In the MDCA project, we provide different methods that we develop to characterize and analyize brain signals. In different project, we proposed differnet methods of brain signal analysis. We applied our methodologies on real data and parts of results are provided here. In the below, a short description foreach project is presented.
In State Space Coherence (SS-Coh) project, we provide mor robust algorithm for estimating Global Coherence (GCoh). To understand some aspects of SS-Coh modelling, you can read EMBC-2019 and bioRxiv-2020. In the RO1 proposal, we provide more complete modelling of SS-Coh. The complete description of the experimental protocol can be found in Purdon et al.

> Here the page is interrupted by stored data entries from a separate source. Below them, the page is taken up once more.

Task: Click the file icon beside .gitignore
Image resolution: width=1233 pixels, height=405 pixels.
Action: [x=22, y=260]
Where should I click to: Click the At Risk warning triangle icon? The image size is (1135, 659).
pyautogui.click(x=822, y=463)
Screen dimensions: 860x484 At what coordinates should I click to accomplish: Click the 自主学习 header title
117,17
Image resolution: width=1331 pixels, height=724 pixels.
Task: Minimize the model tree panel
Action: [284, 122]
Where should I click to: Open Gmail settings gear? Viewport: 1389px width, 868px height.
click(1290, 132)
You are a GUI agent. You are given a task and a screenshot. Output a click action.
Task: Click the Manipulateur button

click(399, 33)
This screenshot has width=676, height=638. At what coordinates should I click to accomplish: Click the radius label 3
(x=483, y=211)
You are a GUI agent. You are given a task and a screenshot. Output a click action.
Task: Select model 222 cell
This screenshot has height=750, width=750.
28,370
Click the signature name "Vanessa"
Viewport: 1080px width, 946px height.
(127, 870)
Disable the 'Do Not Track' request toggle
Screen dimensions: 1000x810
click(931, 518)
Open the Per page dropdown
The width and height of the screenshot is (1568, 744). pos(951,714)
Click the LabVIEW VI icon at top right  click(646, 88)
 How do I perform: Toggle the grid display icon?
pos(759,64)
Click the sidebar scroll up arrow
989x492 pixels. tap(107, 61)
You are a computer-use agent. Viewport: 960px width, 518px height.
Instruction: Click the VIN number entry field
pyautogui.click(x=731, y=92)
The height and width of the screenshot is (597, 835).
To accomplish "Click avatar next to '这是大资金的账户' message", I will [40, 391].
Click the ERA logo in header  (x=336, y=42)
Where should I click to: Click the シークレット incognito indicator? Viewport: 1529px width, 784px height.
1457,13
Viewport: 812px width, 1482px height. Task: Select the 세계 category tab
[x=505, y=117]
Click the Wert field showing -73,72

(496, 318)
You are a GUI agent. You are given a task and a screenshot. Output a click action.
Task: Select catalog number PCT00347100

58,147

In our previous work, we demonstrated a latent dynamical modeling framework called state-space global coherence, which characterizes spectral measures to capture slow-changing dynamics in network-level coherence. In this research, we develop a more general class of the state-space coherence model, that can capture fast and switching changes in the network-level rhythmic dynamics. For this framework, we assume both continuous and discrete latent processes derive the network-level rhythmic dynamics; this modeling assumption, will help us to build a more flexible model structure that can capture sophisticated dynamics present in the neural data. The complete description of the experimental protocol can be found in Purdon et al.
In this project, we will evaluate Switching mechanism in the brain by applying Global Coherence Algorithm. We evaluate the cluster analysis in one participant. A small number of functional circuits appear at different segments of the experiment; moreover, the same functional circuit emerges when a specific cognitive task is repeated.
Large scale recordings of brain-wide activity in awake mice during spontaneous behavior are publicly available to allow studies on how multidimensional behaviors are represented in distributed neural data. Using the mice dataset, we are interested in studying how coherence analysis will reveal interactions across neural nodes and their connections to behavior. To study the data, we will use empirical and parametric point-process coherence; we will also utilize mixed-data coherence analysis to study neural and behavioral data in tandem.
Data is publicly available. Please check the Stringer et. al (2019).
In this project, we use empirical point-process coherence and global coherence analysis to study the human Amygdala dataset. Data is publicly available. Please check the OpenNeuro Repository.